Exercise brief → Look through the records and copy each line that has "Given" in it.

Provided data →
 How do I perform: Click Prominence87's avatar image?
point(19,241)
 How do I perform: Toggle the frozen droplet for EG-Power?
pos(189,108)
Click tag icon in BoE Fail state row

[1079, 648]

---

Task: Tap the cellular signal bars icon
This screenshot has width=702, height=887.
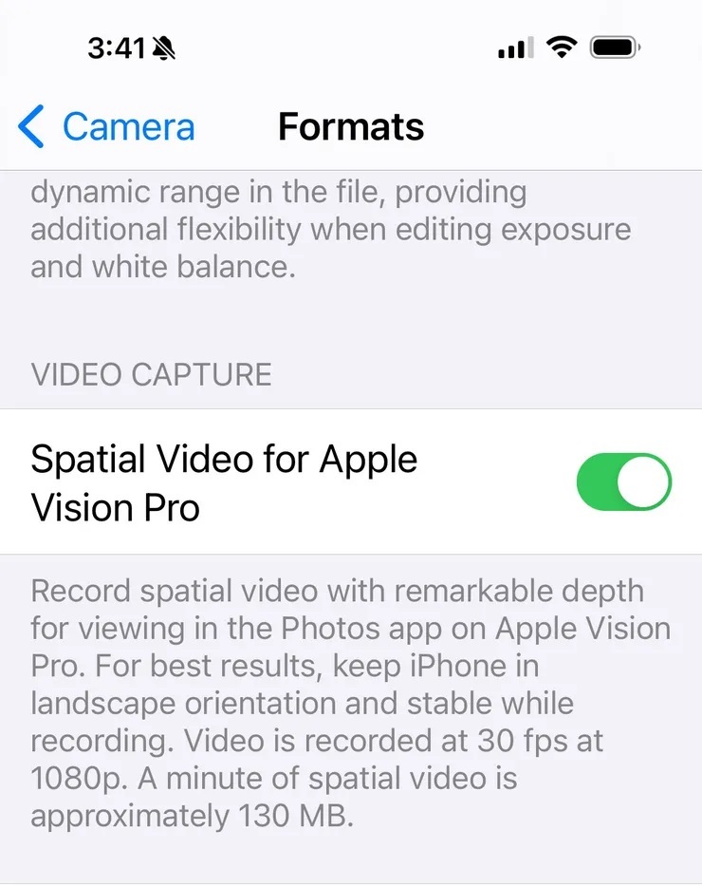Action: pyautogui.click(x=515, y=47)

* * *

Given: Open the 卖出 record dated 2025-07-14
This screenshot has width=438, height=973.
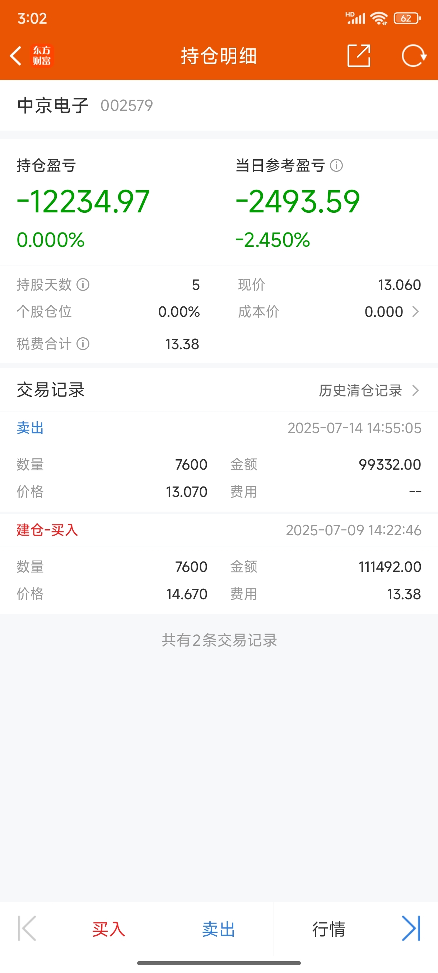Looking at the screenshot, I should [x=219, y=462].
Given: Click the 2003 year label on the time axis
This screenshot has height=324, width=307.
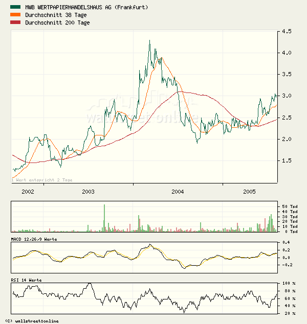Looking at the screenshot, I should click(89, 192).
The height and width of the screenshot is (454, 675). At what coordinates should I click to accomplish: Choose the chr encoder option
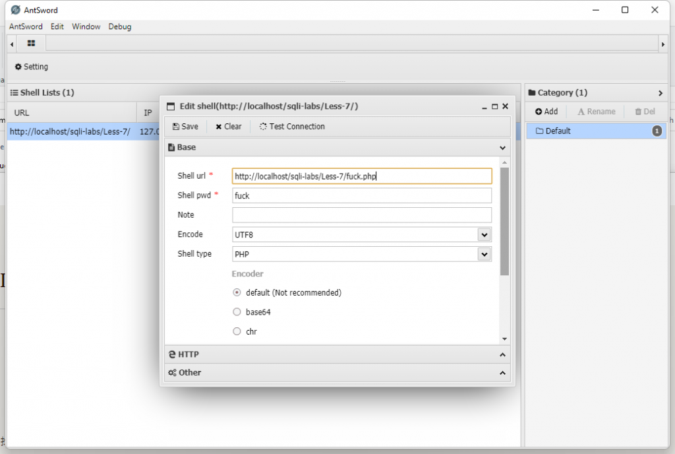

Result →
Given: Open the 卖出 record dated 2025-07-14
Given: Click the 2003 year label on the time axis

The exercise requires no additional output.